「気」を見せてくれよ福助!〜5月演舞場より

私の席から見た定式幕

 あは、あはは……。
 プシューッとガスが抜けるかのように、力なく笑ってしまいました。演舞場5月大歌舞伎、昼の部の舞踊・長唄『近江のお兼』が終ったときの、率直な感想。
 いやはやまったく、なんちゅうテキトーーーーーーーーーな踊りだろうか。


 いかんよ。
 こんな踊りでも歌舞伎初体験の人たちは、
「これが歌舞伎の踊りなんだー」
「日本舞踊ってこーいうものなのだー」
 そう思ってしまうのだ。そんな第一印象を持ってしまうのだ。
 許せない。
「役者の踊り」、なんていわせない。


○役者の「気」――歌舞伎の醍醐味


 踊りも芝居も、「気」を入れて舞台に立つことが、歌舞伎の絶対的な第一条件だと思っている。
 そう、私は歌舞伎に「気」を観にいくのだ。
 芸が未熟だとしても、舞台というものに対する敬虔な「気」持ちがあれば、それはいい役者だ。
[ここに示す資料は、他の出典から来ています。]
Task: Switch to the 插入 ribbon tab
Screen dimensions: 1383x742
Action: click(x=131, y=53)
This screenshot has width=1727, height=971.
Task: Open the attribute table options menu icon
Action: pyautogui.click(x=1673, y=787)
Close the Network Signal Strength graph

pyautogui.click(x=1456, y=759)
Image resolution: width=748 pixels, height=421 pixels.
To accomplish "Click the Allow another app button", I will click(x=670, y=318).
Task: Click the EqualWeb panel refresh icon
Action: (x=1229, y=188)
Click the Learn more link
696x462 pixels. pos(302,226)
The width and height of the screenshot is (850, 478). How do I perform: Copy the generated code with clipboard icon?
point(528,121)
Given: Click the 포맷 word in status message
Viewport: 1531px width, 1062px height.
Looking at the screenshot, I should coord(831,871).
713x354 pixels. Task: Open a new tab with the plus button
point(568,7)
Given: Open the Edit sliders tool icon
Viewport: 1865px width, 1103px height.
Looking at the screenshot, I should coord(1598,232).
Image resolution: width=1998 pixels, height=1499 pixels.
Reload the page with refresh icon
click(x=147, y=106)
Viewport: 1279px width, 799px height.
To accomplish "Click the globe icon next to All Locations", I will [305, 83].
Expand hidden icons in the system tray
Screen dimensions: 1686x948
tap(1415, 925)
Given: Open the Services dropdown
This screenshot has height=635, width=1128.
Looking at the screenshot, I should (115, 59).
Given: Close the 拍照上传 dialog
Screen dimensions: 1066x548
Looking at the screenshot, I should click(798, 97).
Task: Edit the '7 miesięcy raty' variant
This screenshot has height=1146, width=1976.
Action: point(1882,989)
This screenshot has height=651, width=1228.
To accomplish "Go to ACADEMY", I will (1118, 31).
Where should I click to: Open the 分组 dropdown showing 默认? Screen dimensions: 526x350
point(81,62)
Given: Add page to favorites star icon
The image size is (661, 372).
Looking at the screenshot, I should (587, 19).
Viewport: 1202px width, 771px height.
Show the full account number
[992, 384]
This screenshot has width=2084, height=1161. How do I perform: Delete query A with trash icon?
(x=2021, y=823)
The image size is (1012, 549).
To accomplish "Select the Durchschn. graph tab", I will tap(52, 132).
何十年というベテランでも、感動的なまでに、舞台に対して誠実な、無垢な「スピリット」を持つ役者もいる。そういった目に見えない「気」が感じられることが、歌舞伎の面白さのひとつだ。役者の「気」が、歌舞伎の凄さの根幹にあると私は思っている。
 それがどうしたことか。中村福助の踊りの「気」のなさは。こんな腑抜けな踊りを「板」にのせていーーーもんだろうか!?
「役者にきちんとした踊り求めるほうが間違いだよー」
 はい、「通」のみなさんはそう仰るでしょう。しかし、それ以前の問題だ。


○「顔」で踊るべからず


 長唄『心猿』から引き抜き『近江のお兼』、まず猿のかぶりものをして踊るイントロの『心猿』、もうやる気がないのが明らか。猿芝居という言葉があるが、まさかそれを気取った壮大なシャレか!? そして、『お兼』。
 このひとは「体」でなく「顔」で躍り過ぎる。ニマーッと満面の笑みで決まるのだが、踊りというものは感情を体で表現するものだ。笑みがこぼれるのなら、「嬉しい」とか「楽しい」というその気持ちを体で表さなければ、嘘だ。
 何度もこの「ニマーッ」がリフレインされて、品のないこと甚だしい。「しなをつくる」というのは、普段は品よくしているものから、フッと色気がこぼれる、ということで効果的な所作になる。
 それに大体、娘らしい表現と年増な表現が変に混ざる。日舞独得の動作である「おすべり」の品の悪いこと。ぞろっぺえで、おすべりをするごとに襦袢がはだけていくようなおすべり。


○あなたはもっとできる人でしょう?


 なんといっても疑問なのは、なぜサラシをキチンと扱えないのにこの踊りを引き受けたのか!? 
 彼は知っているはずだ。サラシは先を舞台につけてはいけないことを。実際、全然舞台につけないというのは不可能だけれど、そういった心構えで踊ると踊らないのとでは出来が違う。このひとはそれを知っている上で、投げている。「いいのーついたってー」という軽薄さが踊りから漂う。技芸というものをなんと心得ているのか。
 悲しい。私はこの人の『道成寺』にかつて感動したことがある。コーフンしたことがある。歌右衛門が何度か彼にかぶって、鳥肌が立つような思いをさせてもらったことがあるというのに。
 福助さん、そういう踊りを毎回、どんな演目でも感じさせてください。「投げる」役者にはならないで。



○付記
キリに落語の劇化である『らくだ』。はじめて観る。これ、贅沢ですが菊吉で観てみたい。大物二人がくっだらないことを専心してやっている姿を、観たい。もちろん酒乱を播磨屋、チンピラを音羽屋で。